She didn’t answer right away. Her voice was very soft. “Better, I think. Sorry to scare you.”

“That’s perfectly all right.”

“It happens sometimes like that, but it goes away. Until sometime when it doesn’t, I guess.”

I had nothing to say to that. “Let me get you some water.”

I filled a glass in the bathroom and brought it to her. She lifted her head off the pillow and sipped. “I was having the strangest dream,” she said. “The chemo is what does it. The stuff’s like LSD. I thought that was over, though.”

A thought occurred to me. “I have a present for you.”

“You do?”

“Wait here.”

I kept her glasses in my desk. I returned to the bedroom and placed them in her hand. She studied them for a long moment.

“I was wondering when you’d get around to giving these back.”

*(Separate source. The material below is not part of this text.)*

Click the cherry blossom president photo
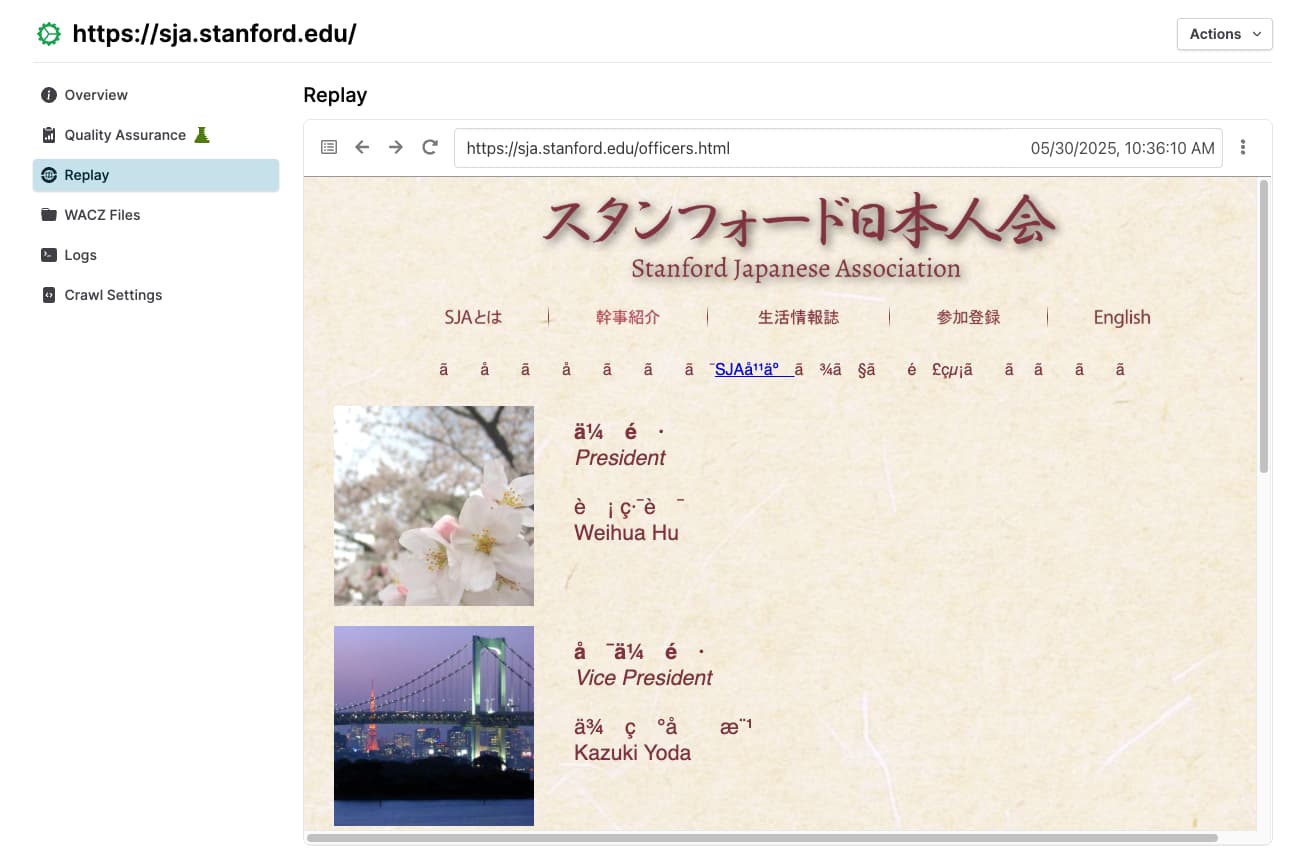The width and height of the screenshot is (1311, 860). pos(434,506)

“I like to put them on sometimes.”

“And here I didn’t get you anything. I’m just appalling.” She was crying, just a little. She looked up, meeting my eye. “You’re not the only one who blew it you know.”

“Liz?”

She reached out her hand and touched my cheek. “It’s funny. You can live your whole life and then suddenly know that you didn’t do it right at all.”

I wrapped her fingers with my own. Outside, the snow fell upon the sleeping city.

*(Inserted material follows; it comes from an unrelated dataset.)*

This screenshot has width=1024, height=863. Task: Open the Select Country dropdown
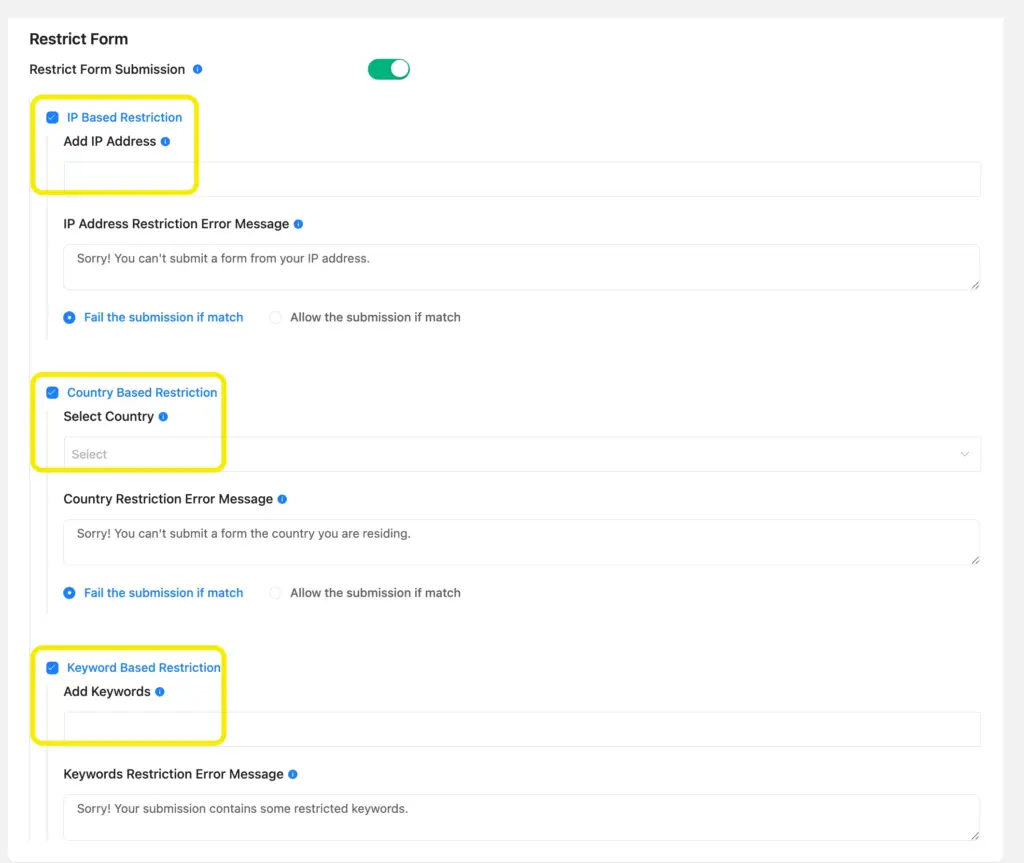point(520,454)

“You should kiss me,” she said.

“Do you want me to?”

“I think that’s the dumbest thing you’ve ever said.”

I did. I brought my mouth to hers. It was a soft, quiet kiss—peaceful would be the word—the kind that obliterates the world and makes all time turn around it. Infinity in a moment, the hem of creation brushing the face of the waters.

“I should stop,” I said.

“No, you shouldn’t.” She began to unbutton her blouse. “Just please be careful with me. I’m kind of breakable, you know.”

* * *

21

We became lovers. I don’t think I’d ever truly understood the word. I don’t mean just sex, though there was that—unhurried, meticulous, a form of passion I had never known existed. I mean that we lived as richly as two people ever could, with a feeling of absolute rightness. We left the apartment only to walk. A deep cold had followed the snow, sealing the city in whiteness. Jonas’s name was never mentioned. It wasn’t a subject we were avoiding. It had simply ceased to matter.

We both knew she would have to return eventually; she could not simply step out of her life. Nor could I imagine the two of us being apart for one minute of the time she had left. I believed she felt the same. I wanted to be there when it happened. I wanted to be touching her, holding her hand, telling her how much I loved her as she faded away.

One morning the week after Christmas, I awoke in bed alone. I found her in the kitchen, sipping tea, and knew what she was about to tell me.

“I have to go back.”

“I know,” I said. “Where?”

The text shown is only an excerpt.